Our default format is designed to give the audience time to optimize and filter which questions/issues get discussed with the room as a whole, and to ensure everyone experiences some amount of personally relevant conversation:

10-15 mins: kick-off A speaker presents a quick topic introduction, setting an intuitive focal point for the rest of the seminar. To keep this part short, audience members ask few or no questions, and instead jot down self-reminders of questions and thoughts they want to pursue later.

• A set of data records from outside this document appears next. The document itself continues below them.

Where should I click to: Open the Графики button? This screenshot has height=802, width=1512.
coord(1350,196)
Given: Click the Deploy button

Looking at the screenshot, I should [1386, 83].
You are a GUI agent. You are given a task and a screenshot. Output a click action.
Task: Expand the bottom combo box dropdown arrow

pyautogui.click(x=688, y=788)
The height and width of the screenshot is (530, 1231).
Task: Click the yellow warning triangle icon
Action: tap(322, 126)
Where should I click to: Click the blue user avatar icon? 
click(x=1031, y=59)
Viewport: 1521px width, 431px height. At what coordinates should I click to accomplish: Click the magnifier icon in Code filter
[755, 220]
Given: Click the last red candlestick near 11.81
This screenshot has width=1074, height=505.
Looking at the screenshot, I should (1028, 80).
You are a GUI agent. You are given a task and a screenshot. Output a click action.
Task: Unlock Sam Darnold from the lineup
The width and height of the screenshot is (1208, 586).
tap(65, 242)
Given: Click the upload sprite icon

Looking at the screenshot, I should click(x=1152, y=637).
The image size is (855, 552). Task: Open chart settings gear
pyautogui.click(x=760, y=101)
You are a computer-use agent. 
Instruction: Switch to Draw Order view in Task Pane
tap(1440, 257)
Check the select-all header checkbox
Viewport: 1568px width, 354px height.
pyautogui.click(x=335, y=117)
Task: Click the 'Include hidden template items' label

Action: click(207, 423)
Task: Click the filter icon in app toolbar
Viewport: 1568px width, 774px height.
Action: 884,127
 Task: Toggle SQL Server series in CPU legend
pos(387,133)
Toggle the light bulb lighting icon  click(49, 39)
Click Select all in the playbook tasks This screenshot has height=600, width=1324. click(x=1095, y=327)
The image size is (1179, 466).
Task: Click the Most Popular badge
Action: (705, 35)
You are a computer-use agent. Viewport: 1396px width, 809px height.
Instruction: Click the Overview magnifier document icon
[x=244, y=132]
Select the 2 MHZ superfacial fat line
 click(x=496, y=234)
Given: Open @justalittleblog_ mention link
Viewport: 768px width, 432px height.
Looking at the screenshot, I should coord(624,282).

0-5 mins: audience contributions The audience can contribute quick facts or comments they think will be concrete and useful for the whole room, but not yet questions. Please contribute experience and expert knowledge here!
5-10 mins: small group
discussions
Small groups form, and people with relevant experience or knowledge are asked to distribute among the groups. Participants ask each other their stored questions from the kick-off, and try to clarify things for each other. In this way, people intuitively settle on what their most important remaining ideas and questions are. Some ideas to start conversation:
  • Questions, reservations, or criticisms
  • Related personal experiences
  • How we can use the kick-off ideas in our own lives
  • How we can test the kick-off ideas in our own lives
10-15 mins: unified Q&A discussion
The room again engages in a single conversation, much like the “any questions” part of other seminars, but with a moderator summarizing the discussion on the board as it progresses, both as a record and a subtle social signal to stay on topic. Audience members should feel free to answer each other’s questions instead of channeling all communication through the speaker when it seems inefficient to do so. The kick-off speaker is not expected to help moderate the conversation, but should feel welcome to.

Sometimes, in place of the small group conversations, there will be specific exercises to stimulate (hopefully) interesting thoughts, and/or to intuitively clarify the “spirit” of that day’s topic.